Requisitos: Reescribe como lista numerada las líneas que van desde el comienzo de los ítems hasta la línea que contiene "(x=275, y=106)", ambas incluidas. Deja fuera las líneas en blanco.

Datos registrados:
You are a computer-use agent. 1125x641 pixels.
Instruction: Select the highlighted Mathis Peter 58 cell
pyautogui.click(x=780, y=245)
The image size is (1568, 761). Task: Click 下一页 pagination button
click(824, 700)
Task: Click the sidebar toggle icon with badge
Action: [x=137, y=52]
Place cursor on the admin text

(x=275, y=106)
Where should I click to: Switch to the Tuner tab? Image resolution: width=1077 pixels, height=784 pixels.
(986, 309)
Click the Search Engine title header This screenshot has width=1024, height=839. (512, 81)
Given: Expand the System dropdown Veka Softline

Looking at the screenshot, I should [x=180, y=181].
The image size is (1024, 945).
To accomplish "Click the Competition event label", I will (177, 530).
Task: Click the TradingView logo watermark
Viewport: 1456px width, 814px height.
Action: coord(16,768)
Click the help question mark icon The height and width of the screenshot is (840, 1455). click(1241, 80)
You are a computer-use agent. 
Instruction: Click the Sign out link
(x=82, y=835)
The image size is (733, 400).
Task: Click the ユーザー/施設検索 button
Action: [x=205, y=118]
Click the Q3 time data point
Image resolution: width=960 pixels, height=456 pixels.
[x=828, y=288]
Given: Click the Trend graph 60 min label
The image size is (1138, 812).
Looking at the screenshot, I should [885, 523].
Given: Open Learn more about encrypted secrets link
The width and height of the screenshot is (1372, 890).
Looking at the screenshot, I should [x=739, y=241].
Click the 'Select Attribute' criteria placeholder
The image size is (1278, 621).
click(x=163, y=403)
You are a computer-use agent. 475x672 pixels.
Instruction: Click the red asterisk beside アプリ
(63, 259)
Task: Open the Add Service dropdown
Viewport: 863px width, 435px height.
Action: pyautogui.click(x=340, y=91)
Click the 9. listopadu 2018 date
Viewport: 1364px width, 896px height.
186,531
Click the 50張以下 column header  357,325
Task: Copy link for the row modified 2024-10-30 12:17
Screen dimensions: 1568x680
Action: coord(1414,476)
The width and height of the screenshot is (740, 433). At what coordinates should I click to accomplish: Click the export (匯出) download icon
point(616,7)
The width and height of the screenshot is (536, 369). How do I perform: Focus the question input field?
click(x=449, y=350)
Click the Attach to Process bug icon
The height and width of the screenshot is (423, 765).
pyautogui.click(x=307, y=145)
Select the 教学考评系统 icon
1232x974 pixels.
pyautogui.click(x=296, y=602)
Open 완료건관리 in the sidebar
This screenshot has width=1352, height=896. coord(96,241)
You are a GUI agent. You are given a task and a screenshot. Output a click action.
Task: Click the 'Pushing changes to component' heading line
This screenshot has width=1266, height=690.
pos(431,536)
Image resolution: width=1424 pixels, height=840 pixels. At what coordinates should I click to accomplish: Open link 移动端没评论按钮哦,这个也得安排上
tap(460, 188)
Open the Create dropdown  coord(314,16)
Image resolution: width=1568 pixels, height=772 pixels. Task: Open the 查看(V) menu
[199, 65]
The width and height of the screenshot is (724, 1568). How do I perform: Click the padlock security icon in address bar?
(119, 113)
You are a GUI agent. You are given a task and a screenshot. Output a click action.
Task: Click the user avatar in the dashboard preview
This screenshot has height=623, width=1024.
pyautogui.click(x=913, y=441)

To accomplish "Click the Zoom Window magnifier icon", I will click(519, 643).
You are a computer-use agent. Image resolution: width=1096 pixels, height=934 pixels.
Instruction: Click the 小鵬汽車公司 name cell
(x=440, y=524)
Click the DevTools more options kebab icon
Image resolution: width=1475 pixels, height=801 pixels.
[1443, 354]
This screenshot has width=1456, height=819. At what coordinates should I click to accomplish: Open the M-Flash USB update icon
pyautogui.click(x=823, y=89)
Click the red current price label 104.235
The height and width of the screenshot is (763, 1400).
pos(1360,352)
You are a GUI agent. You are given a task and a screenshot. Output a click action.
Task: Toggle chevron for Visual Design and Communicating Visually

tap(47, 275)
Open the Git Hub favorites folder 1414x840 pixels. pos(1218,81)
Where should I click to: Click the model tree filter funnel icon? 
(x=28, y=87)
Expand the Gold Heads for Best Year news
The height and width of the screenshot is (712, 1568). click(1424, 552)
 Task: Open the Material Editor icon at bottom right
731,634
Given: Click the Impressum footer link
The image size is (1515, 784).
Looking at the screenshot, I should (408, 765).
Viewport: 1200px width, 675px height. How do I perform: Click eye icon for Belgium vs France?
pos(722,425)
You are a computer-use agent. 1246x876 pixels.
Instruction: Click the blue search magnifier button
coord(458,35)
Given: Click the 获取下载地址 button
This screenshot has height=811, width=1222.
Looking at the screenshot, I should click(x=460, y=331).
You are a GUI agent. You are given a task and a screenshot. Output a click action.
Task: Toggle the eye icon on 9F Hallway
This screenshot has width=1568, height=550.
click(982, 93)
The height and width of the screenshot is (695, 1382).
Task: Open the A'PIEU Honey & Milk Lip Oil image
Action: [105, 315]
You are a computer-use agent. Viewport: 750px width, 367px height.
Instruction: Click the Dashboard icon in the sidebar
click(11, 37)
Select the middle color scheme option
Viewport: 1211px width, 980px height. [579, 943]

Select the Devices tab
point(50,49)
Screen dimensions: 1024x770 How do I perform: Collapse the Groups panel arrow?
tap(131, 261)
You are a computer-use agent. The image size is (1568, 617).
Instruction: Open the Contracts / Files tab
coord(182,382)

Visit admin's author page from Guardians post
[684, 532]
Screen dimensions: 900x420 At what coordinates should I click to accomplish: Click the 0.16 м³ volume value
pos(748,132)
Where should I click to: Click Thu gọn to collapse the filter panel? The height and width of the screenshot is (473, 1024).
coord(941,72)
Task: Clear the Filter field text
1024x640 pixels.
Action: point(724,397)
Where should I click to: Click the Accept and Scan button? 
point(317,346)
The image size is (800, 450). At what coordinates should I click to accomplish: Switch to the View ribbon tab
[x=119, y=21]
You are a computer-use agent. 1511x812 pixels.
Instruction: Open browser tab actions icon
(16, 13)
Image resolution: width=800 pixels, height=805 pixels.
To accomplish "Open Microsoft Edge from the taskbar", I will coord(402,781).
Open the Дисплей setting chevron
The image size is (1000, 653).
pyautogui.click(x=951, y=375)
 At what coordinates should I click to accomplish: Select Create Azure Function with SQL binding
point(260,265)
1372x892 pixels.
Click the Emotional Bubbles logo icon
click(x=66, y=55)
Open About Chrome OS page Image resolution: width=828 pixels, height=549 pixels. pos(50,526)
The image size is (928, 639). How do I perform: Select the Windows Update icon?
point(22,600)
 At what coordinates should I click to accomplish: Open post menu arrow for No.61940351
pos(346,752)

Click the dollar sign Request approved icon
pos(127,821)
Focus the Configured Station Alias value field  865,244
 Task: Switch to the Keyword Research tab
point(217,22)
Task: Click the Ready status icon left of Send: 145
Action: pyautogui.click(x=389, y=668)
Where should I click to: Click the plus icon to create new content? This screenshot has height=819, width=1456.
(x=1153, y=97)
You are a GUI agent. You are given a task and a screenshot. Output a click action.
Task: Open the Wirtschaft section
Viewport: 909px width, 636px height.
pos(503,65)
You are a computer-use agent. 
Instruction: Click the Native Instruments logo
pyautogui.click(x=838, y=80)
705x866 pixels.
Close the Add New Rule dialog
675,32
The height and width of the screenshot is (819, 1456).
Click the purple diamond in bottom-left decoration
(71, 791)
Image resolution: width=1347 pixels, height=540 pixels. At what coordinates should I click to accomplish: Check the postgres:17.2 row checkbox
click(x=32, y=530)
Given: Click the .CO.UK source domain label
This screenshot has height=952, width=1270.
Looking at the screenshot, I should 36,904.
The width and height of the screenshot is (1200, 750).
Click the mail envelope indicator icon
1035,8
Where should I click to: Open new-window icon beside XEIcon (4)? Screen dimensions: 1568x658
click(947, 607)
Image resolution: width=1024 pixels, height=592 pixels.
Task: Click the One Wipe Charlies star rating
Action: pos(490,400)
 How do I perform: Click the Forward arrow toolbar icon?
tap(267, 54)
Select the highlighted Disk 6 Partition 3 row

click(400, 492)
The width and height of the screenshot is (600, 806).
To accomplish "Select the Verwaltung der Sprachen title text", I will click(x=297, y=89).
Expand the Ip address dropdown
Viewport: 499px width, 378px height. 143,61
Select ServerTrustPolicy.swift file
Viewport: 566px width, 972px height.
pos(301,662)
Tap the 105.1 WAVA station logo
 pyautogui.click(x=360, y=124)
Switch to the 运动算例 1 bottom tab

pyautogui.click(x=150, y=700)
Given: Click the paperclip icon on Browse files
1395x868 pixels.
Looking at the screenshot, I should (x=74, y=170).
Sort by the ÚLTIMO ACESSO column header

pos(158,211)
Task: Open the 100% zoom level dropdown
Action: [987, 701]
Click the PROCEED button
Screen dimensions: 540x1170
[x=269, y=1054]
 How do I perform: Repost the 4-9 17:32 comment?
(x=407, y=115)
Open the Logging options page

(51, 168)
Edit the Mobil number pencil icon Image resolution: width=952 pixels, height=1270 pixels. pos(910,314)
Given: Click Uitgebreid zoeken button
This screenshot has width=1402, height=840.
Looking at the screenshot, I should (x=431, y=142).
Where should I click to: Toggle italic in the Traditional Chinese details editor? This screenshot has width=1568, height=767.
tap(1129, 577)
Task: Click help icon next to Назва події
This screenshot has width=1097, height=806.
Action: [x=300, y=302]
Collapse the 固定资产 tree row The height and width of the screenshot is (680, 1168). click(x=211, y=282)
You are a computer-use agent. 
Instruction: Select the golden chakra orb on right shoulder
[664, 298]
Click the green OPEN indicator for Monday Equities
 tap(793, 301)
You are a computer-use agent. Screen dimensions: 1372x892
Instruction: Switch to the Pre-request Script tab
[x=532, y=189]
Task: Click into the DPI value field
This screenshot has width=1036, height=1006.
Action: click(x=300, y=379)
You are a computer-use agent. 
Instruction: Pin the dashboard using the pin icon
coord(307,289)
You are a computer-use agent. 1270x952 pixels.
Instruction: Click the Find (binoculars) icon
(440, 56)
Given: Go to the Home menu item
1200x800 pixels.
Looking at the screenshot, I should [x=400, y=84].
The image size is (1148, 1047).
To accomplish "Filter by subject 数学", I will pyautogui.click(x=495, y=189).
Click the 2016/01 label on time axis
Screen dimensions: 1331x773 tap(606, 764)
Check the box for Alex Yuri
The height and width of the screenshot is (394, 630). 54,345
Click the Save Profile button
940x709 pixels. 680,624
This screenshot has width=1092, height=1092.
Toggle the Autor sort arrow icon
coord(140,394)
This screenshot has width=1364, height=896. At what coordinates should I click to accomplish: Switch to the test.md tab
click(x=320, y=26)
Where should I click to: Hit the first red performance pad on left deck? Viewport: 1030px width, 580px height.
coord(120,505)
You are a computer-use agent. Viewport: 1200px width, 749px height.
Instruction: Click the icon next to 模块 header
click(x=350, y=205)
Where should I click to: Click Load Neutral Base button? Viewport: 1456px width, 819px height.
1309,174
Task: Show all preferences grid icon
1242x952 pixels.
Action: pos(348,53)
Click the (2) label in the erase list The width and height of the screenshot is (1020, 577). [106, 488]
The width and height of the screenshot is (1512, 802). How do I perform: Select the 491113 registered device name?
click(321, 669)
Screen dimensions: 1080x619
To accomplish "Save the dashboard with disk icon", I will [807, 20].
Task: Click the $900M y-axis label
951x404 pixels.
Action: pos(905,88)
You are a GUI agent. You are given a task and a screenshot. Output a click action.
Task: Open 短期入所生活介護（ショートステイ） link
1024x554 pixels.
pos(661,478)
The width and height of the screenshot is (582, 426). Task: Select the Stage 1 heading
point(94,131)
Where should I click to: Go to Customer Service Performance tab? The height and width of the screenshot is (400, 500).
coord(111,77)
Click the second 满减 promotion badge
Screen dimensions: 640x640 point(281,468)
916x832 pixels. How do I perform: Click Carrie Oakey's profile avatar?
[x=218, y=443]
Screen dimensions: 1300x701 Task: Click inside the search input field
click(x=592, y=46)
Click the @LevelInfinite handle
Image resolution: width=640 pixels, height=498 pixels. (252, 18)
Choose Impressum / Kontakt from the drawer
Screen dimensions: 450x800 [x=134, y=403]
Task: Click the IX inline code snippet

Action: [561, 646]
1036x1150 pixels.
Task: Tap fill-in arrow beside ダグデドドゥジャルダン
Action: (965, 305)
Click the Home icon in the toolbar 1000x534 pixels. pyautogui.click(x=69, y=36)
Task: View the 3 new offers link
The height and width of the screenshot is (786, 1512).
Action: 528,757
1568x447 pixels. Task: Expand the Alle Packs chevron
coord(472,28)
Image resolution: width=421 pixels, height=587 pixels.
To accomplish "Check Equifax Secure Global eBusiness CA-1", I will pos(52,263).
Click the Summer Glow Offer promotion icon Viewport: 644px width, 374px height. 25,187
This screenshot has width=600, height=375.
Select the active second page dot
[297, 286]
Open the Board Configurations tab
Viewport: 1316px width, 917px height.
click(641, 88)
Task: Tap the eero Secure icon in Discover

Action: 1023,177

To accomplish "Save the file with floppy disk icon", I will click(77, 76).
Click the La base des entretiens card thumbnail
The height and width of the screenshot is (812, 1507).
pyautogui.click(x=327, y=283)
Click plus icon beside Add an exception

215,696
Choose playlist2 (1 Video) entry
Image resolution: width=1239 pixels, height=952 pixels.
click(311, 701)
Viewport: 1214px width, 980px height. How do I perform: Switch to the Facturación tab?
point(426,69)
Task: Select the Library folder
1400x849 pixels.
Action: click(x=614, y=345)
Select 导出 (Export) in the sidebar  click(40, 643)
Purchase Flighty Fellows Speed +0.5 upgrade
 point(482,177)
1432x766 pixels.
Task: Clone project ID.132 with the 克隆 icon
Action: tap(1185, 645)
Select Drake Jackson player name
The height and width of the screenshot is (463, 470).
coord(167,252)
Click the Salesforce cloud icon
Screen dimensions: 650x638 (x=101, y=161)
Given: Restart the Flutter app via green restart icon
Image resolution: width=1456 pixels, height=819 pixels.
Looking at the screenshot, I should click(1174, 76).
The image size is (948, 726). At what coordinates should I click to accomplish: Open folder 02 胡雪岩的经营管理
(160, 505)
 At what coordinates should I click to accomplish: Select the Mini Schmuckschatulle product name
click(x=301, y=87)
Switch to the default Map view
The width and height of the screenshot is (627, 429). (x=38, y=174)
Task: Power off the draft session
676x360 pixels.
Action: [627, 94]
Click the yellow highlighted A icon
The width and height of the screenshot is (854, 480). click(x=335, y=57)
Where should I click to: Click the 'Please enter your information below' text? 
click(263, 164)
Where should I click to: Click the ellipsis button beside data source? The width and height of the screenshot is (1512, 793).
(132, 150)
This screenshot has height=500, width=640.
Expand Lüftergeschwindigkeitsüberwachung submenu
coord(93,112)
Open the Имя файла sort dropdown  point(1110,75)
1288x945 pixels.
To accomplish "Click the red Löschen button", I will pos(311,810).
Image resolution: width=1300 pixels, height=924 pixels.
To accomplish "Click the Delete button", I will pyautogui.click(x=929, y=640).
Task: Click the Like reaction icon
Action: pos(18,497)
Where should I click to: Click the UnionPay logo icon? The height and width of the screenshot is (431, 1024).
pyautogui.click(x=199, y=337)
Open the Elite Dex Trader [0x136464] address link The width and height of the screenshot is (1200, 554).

Respuesta al ejercicio:
1. You are a computer-use agent. 1125x641 pixels.
2. Instruction: Select the highlighted Mathis Peter 58 cell
3. pyautogui.click(x=780, y=245)
4. The image size is (1568, 761). Task: Click 下一页 pagination button
5. click(824, 700)
6. Task: Click the sidebar toggle icon with badge
7. Action: [x=137, y=52]
8. Place cursor on the admin text
9. (x=275, y=106)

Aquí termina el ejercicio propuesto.